Em seus 107 minutos, "Os Ladrões" comprime um material dramático suficiente para uma minissérie de TV.
Há várias histórias dentro da história contada pelo diretor francês André Techiné. Primeiro, a de dois irmãos colocados pela vida em campos opostos: Jimmy (o ator Benoit Magimel) é um gângster, Alex (Daniel Auteuil) é um policial.
Misturada com isso, há a história da pequena ladra Juliette (Laurence Cote), que rouba perfumes para vender às prostitutas, e seu irmão Victor (Ivan Desny), ladrão de carros. Juliette vira amante de Alex, enquanto Victor vai trabalhar na quadrilha de Jimmy.
Nas pontas desse "imbroglio" há ainda dois personagens importantes: o menino Justin (Julien Riviere), filho único de Jimmy e criminoso em potencial, e a professora de filosofia Marie (Catherine Deneuve), que vive um caso de amor com Juliette.
Frouxidão
O problema, em primeiro lugar, é que os personagens de Techiné nem sempre (ou quase nunca) são críveis, e as tramas não são envolventes o bastante para manter o espectador interessado.
Em segundo lugar, há uma frouxidão do relato, uma ausência de rigor que leva a uma espécie de vale-tudo narrativo.
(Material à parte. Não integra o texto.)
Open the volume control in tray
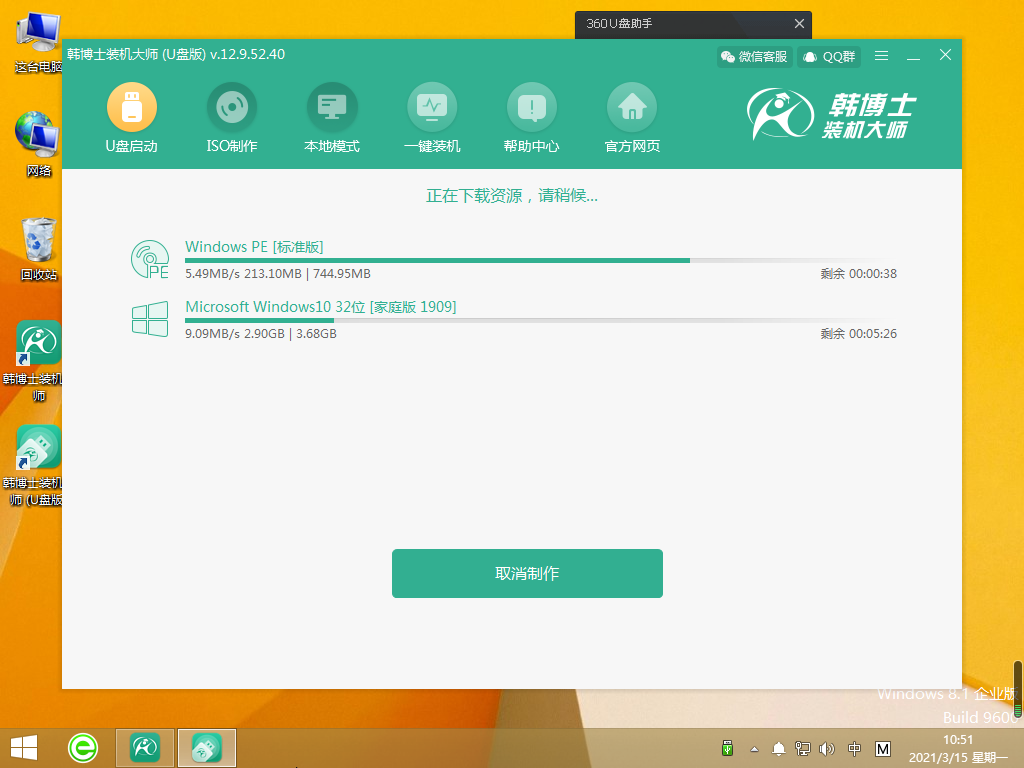The image size is (1024, 768). pyautogui.click(x=826, y=747)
No começo, o filme é narrado em "off" pelo pequeno Justin, mas logo esse ponto de vista é abandonado. Depois virão narrações em "off" de Alex e de Marie -tudo sem o menor critério, sem a menor economia narrativa.
Até os mortos, aliás, narram o filme em "flashback" -e não se trata de uma ironia à Brás Cubas, mas de simples descuido.
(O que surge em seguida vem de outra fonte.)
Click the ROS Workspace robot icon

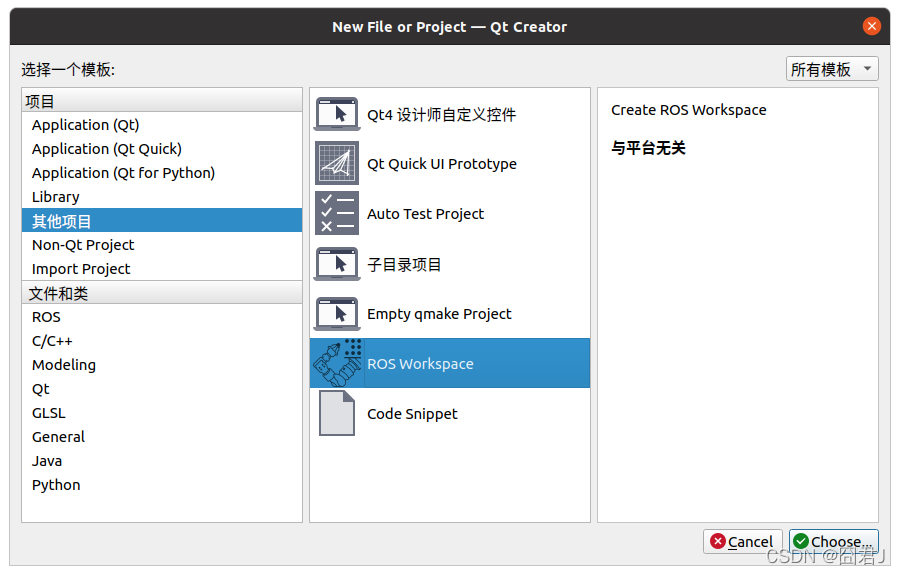click(x=337, y=364)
A narração em "off", aliás, é uma praga que assola o cinema francês. Utilizada como legítimo recurso romanesco por um Truffaut, nas últimas décadas ela se tornou uma muleta para compensar as falhas da narração especificamente cinematográfica.
Dispersão
Por força de sua dispersão dramática, "Os Ladrões" acaba por desperdiçar boas idéias.
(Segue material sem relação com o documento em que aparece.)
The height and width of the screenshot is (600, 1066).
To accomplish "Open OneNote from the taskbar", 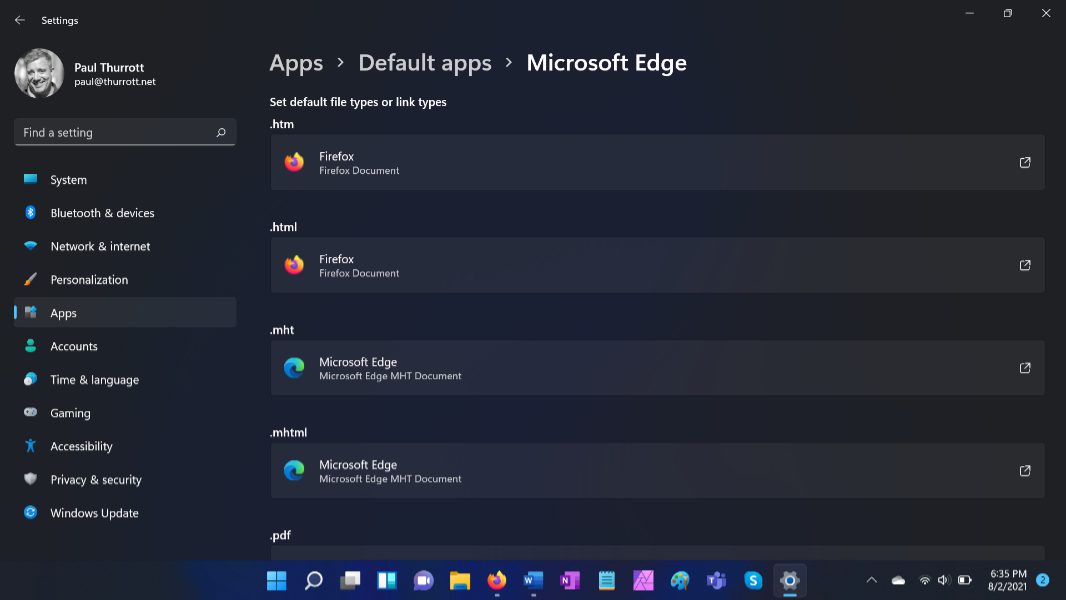I will coord(569,580).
Por exemplo: o filme começa (muito bem, por sinal), com a chegada do cadáver de Jimmy a sua casa, para o espanto de seu filho Justin. Ignoram-se as circunstâncias de sua morte, que só será mostrada (em outra boa sequência) depois do meio do filme.
Muito bem. O princípio de tensão e suspense sugerido por esse esquema é diluído pela tendência centrífuga da ação.
Com tanto blá-blá-blá psicologizante no meio do caminho, com tantos ziguezagues dramáticos, perde-se o nexo entre o anúncio da tragédia e sua exposição.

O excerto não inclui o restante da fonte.